Le Tribunal Administratif de Mayotte, statuant en référé sur le fondement de l’article L. 521-3 du code de justice administrative, a rejeté la requête de Mme B..., ressortissante malgache, qui demandait une mesure urgente pour obtenir un rendez-vous suite à sa première demande de titre de séjour.

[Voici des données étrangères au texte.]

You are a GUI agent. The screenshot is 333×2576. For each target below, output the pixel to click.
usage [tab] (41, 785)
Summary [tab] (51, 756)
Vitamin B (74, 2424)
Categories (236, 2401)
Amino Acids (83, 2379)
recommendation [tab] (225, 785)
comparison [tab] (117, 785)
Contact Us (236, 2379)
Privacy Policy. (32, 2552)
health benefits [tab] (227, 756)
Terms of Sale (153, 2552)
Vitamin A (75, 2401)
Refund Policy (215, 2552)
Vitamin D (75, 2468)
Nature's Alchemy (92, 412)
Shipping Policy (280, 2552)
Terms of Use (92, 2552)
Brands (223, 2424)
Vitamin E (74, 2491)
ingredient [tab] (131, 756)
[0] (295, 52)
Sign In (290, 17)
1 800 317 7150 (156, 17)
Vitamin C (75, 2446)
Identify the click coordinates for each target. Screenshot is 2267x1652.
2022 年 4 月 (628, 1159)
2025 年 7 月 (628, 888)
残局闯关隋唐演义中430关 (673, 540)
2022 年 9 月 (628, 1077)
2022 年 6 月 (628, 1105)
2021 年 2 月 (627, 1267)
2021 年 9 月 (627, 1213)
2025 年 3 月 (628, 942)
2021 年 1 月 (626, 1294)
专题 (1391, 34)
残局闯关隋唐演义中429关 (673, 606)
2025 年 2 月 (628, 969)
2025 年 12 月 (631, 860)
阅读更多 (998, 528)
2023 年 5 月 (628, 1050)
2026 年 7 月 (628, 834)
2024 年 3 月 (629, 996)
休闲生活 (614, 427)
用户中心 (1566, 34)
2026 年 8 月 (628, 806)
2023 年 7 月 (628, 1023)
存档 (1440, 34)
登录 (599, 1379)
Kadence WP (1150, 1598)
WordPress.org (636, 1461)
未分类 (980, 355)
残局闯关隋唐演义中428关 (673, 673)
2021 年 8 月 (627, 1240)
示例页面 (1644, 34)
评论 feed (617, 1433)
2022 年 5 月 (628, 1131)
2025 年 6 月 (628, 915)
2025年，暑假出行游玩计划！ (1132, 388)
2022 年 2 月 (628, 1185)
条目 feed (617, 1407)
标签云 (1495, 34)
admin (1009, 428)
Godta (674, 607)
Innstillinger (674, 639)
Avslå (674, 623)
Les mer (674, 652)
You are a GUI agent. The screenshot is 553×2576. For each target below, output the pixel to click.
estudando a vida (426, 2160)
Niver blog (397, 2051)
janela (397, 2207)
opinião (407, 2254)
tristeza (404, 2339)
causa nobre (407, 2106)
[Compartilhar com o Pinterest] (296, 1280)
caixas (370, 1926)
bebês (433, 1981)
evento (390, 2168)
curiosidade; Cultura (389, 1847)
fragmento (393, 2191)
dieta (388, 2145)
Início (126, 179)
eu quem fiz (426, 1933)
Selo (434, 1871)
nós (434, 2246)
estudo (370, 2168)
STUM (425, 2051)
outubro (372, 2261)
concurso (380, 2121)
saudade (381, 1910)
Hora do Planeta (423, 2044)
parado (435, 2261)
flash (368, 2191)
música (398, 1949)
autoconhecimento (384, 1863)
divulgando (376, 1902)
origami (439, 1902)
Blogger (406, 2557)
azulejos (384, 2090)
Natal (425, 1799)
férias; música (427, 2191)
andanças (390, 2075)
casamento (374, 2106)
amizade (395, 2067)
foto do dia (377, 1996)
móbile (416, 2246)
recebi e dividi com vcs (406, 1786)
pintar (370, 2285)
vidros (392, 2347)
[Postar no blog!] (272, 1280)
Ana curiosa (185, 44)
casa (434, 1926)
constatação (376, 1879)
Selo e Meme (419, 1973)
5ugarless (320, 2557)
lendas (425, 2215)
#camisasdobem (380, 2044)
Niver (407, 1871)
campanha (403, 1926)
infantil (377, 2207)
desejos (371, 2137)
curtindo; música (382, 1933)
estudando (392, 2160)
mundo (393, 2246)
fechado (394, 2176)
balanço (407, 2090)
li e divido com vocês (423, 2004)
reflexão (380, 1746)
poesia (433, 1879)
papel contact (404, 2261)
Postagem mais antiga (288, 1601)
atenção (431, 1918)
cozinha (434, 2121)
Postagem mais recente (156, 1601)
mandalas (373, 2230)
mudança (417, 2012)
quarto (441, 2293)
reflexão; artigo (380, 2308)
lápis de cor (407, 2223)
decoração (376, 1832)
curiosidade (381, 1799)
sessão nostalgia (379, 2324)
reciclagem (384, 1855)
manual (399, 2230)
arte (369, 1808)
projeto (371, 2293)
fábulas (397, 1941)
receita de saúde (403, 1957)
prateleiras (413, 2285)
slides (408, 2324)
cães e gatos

Le juge a estimé que la condition d’urgence n’était pas satisfaite, la requérante étant en situation irrégulière depuis son arrivée et n’ayant entrepris aucune démarche de régularisation avant novembre 2024. La décision a été prise en application de l’article L. 522-3 du même code, permettant de rejeter une requête manifestement irrecevable ou mal fondée sans instruction contradictoire.
Texte intégral
Vu la procédure suivante :
Par une requête, enregistrée le 13 juin 2025, Mme A... B... doit être regardé comme demandant au juge des référés, sur le fondement de l’article L. 521-3 du code de justice administrative, « l’aide du tribunal afin d’obtenir une réponse dans les plus brefs délais » concernant sa première demande de titre de séjour.
Elle soutient que la condition tenant à l’urgence est satisfaite, dès lors que la régularisation de sa situation administrative lui permettra de travailler et de prendre soin de son enfant.
Vu les autres pièces du dossier.
Vu :
le code de l’entrée et du séjour des étrangers et du droit d’asile ;
le code de justice administrative.
Le président du tribunal a désigné M. Bauzerand, vice-président, en application de l’article L. 511-2 du code de justice administrative, pour statuer sur les requêtes en référé.
Considérant ce qui suit :
1. Aux termes de l’article L. 521-3 du code de justice administrative : « En cas d’urgence et sur simple requête qui sera recevable même en l’absence de décision administrative préalable, le juge des référés peut ordonner toutes autres mesures utiles sans faire obstacle à l’exécution d’aucune décision ». Aux termes de l’article L. 522-3 du même code : « Lorsque la demande ne présente pas un caractère d'urgence ou lorsqu'il apparaît manifeste, au vu de la demande, que celle-ci (…) est irrecevable ou qu'elle est mal fondée, le juge des référés peut la rejeter par une ordonnance motivée sans qu'il y ait lieu d'appliquer les deux premiers alinéas de l'article L. 522-1. ».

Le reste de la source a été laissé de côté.